Cela me conforte dans le fait de m’engager pour  le Mariage pour Tous, et j’essaie d’assumer : je joues une pièce gay, je milite et j’affiche mon choix.

Quant à Gwladys, la jeune fille des Abymes, elle a très jeune choisi  son parcours en tant qu’homosexuelle. C’est surtout une femme qui a gardé toute sa féminité, terriblement séduisante. A 21 ans, elle a confié à ses parents son attirance pour les filles et nous raconte que ce qui importait à sa défunte mère et son père c’était de la voir vivre heureuse et faire fi des « qu’en dira t’on ». Rien n’est plus difficile que de se retrouver seule dit-elle comme certains de mes camarades, largués et quelquefois  châtiés de ne pas être conformes aux autres.  Tout au long de mon parcours de vie, j’ai essayé de vivre mes choix avec foi et fierté, je me suis engagée avec conviction. J’ai réalisé la difficulté pour certains moralement et physiquement de vivre leur homosexualité. Ils sont jugés, ils représentent le déshonneur de la famille, pour un homme c’est souvent pire mais pour une femme ce n’est pas mieux vu.

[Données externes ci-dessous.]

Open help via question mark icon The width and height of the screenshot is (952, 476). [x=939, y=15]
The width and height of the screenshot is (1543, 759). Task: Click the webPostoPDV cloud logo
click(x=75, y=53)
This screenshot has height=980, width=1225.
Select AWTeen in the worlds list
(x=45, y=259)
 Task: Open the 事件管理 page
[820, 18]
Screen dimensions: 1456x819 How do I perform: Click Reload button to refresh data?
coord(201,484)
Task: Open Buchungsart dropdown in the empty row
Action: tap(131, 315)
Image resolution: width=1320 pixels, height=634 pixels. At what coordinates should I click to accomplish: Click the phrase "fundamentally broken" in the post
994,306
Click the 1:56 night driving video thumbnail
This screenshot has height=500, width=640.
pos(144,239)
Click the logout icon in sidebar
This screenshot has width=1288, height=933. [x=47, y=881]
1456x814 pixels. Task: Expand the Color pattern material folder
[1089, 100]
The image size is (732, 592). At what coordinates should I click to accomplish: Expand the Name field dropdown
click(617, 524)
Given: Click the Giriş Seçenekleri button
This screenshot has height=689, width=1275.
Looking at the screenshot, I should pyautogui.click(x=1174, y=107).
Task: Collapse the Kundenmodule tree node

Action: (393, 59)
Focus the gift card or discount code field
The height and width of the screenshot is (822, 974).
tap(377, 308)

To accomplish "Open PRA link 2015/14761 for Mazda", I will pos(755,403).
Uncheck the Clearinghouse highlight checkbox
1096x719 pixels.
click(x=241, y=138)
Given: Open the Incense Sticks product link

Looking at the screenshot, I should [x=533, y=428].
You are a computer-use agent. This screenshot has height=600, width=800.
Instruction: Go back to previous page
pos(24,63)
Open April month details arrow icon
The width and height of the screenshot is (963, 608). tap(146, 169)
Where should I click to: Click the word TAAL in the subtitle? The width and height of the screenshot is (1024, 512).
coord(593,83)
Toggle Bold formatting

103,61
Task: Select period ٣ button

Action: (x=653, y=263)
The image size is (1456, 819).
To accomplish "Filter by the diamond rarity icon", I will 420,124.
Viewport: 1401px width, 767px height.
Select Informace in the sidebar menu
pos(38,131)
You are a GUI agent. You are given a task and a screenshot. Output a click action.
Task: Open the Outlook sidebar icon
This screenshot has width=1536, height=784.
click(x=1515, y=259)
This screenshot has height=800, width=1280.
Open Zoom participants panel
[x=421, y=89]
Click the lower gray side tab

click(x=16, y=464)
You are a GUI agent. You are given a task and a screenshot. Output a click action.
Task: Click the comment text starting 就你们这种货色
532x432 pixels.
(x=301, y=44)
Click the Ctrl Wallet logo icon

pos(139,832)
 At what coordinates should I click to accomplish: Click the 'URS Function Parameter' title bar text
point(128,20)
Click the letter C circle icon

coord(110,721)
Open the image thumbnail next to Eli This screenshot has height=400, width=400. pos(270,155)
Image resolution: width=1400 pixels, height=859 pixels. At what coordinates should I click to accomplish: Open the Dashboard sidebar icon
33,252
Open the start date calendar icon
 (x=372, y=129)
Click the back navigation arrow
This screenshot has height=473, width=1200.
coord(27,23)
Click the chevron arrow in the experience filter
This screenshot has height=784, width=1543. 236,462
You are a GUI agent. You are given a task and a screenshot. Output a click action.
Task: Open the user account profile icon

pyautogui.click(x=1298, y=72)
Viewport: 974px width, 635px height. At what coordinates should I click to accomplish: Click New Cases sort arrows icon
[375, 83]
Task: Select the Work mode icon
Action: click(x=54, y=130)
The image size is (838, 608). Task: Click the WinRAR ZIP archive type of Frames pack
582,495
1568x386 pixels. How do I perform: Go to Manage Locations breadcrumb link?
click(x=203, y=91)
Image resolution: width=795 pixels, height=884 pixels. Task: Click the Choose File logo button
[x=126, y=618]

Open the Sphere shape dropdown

Il est vrai  que je fais partie de ceux qui ont eu la chance de travailler à l’époque au côté de gens tolérants, malgré qu’ils fussent plus âgés. Je travaillais à l’époque dans une école dont le proviseur qui avait 60 ans m’avait surpris une fois en dehors de l’établissement avec ma compagne qui m’a embrassé à la sortie des classes, il n’a jamais fait allusion à ma vie privée. Et certains élèves qui supposaient que j’étais une lesbienne ne m’ont jamais apostrophé pour me reprocher mes préférences.

En 2007 j’ai avec d’autres jeunes homosexuels, créé l’Association LGBT  (Lesbiennes Gay Bisexuels et transgenres) qui  les accompagnent  lors de leurs coming-out, pour des démarches de protection et autres sensibilisations.

Ils sont nombreux, ultramarins africains, maghrébins et français hexagonaux à  être au quotidien extrêmement malheureux. J’ai rencontré des jeunes qui ont tenté de se suicider du fait de leur exclusion d’une société qu’ils pensent ne les reconnaissent pas et  les jugent comme des êtres malfaisants.

L’homosexualité n’est pas un délit et à mon sens le combat que porte à l’Assemblée Madame Christiane Taubira nous donne l’espoir que nous pourrons désormais vivre heureux  sans nous cacher ou être considérer comme des gens de déviance. Aujourd’hui le Mariage pour Tous, met en lumière les nombreuses difficultés qui émanent de cette pratique de la sexualité et donne enfin l’égalité juridique à notre situation.